The meals shown below weren't eaten in the context of tapas bar hopping in the traditional sense. These dishes were eaten at a vacation-appropriate leisurely pace, some more quickly than others, but all were special for their straightforwardness and quality. The small plates trend followers in the U.S. still have a lot to learn from their muses and counterparts in Spain.
Ah, the classic tortilla espanola served for breakfast with the tomato-rubbed bread found around Barcelona. This one at the Bar Central in la Boqueria was among the better of the bunch we tasted.
Taller de Tapas is a popular spot with a couple locations. The El Born Taller is fairly slick and pretty good. Croquetas were dense but not too much of a gut-bomb, and any fried artichoke is always an exciting thing. These were thin, wispy and not entirely edible.
Cal Pep is super popular among the food-savvy tourist set. Some think it's overhyped. Fortunately it's a favorite of our friends who we visited and not far from where they live, so I was happy it gets at least one local stamp of approval.
We started off with a plate of fried sardines, which are amazing to watch the cooks dust in flour and deep fry. Other goodies followed, yet I'm still kicking myself for not treating myself to their version of fried baby artichokes.
While no microwaves were involved in heating this freshly made tortilla with Cal Pep's special chorizo, leeks, garlic, and aioli, it wouldn't be my first choice if slammed with a hankering the Spanish staple. But bites of it pair very nicely with the succulent almejas with the terra cotta reddish shells.
Cal Pep's crema catalana is considered among the best, so I must not like it very much in general. The runny texture and lemony flavor don't sit well with me. That is, until we get to Comer 24 and experience its foam interpretation...
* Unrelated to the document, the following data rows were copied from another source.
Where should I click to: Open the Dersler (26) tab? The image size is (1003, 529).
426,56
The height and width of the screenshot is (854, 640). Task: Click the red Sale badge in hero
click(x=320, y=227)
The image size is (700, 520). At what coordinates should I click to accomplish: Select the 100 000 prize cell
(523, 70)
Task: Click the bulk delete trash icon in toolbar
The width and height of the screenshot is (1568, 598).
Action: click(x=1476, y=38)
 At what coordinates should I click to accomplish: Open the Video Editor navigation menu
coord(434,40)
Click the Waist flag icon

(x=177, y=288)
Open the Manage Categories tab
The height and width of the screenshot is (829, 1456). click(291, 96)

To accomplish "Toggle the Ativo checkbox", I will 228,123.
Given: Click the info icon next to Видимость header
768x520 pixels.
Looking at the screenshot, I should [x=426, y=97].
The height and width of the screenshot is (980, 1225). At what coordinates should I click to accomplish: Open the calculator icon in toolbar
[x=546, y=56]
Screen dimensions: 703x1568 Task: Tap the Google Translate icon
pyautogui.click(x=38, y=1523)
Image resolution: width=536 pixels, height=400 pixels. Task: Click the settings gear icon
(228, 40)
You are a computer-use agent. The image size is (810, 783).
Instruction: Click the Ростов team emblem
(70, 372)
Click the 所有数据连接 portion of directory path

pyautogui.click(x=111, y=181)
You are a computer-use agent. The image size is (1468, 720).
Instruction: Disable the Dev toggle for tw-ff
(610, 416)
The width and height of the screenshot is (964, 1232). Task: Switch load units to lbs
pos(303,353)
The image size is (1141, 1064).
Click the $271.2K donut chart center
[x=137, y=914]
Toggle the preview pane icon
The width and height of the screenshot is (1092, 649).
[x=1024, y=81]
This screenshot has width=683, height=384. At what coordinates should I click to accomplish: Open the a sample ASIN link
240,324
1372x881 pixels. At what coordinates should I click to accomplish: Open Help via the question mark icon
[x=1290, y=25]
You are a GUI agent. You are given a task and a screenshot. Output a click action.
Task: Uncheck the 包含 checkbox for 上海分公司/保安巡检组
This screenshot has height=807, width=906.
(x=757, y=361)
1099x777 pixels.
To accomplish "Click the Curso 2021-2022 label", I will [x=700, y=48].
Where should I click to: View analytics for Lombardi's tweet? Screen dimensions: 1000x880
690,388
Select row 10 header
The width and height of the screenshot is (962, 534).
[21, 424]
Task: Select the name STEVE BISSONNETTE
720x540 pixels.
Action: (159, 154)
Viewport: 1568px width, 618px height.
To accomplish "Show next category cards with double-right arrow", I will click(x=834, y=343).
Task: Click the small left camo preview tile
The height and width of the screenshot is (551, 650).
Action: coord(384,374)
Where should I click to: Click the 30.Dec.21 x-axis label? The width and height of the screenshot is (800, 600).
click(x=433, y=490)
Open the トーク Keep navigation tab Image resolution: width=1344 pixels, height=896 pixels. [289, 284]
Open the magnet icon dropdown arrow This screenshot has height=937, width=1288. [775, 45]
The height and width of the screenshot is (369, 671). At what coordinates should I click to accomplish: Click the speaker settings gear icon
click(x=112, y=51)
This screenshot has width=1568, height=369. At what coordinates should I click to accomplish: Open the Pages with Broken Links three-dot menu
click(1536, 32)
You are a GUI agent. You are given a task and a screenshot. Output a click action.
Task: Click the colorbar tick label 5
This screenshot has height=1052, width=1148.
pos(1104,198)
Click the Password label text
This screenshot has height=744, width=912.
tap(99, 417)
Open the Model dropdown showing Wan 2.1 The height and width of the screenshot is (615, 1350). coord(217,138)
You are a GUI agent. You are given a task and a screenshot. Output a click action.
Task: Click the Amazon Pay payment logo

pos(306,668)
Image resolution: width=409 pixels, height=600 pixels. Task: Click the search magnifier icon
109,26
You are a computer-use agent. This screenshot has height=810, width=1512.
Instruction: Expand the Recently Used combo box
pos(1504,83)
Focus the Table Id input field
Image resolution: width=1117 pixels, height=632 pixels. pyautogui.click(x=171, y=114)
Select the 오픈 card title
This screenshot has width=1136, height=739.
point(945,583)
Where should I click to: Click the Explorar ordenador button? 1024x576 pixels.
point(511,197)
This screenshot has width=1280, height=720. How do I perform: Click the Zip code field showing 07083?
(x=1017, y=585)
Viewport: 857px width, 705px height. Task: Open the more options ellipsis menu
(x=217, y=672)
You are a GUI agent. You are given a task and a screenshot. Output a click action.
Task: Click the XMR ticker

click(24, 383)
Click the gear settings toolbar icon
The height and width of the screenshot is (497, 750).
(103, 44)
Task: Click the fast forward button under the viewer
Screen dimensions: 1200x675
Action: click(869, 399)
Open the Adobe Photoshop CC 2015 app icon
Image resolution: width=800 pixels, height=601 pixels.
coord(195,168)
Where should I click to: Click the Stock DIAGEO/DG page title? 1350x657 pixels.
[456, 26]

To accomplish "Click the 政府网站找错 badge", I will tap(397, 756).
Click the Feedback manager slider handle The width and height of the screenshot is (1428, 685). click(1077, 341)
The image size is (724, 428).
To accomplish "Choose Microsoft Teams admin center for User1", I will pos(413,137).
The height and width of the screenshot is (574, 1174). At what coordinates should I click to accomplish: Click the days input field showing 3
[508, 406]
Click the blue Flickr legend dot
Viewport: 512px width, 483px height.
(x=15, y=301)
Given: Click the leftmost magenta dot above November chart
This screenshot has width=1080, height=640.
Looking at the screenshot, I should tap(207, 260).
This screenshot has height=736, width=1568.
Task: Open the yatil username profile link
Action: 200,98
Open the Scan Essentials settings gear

La Trucha stands out among some of the touristed restaurants near Santa Ana. (Yes, I'm aware I'm part of the problem.) No sauteed setas (wild mushrooms) were available that Sunday, but the stuffed regular button mushrooms cooked with chunks of ham and topped with a dollop of mayo were tasty. The pimientos de guernica popped right off their stems to melt in the mouth.
La Trucha gets bonus points for showing a little love for Chipiona, la tierra of my husband and brother-in-law, who loves this restaurant. A late Sunday return via Metro from the Plaza de Toros in Getafe meant getting rejected from Casa Lucio and Botin.
Wandering along Cava Baja brought us to La Camarilla, a twenty-first century joint with traditional enough food and a "Menu tapeo". Camarilla also has the best bathrooms in Madrid, which are practically set within the excavated ruins visible behind plexiglass partitions. The decor ranks as among the more successful blends of old and contemporary I've seen. They also understand the importance of lighting, an element that seems to be disregarded at many of the places we eat and drink in Spain. Everyone looks good in the diffused incandescent light -- gotta love that. Unfortunately I don't have any pictures of the evening's meal.
Comer 24 sets the bar highest for design plus food plus atmosphere, i.e. their formula made for our best meal of the trip. The tapas spread for the first course of the tasting menu took a clear departure from traditional fare. All of these inventions were successful -- rice and seaweed chips, the cauliflower with raspberries, macadamia nuts dusted with copper, plain ol' olives -- except for the most Adria-like element: olive foam for dipping homemade thick potato chips. No gracias. More to come later about this gem.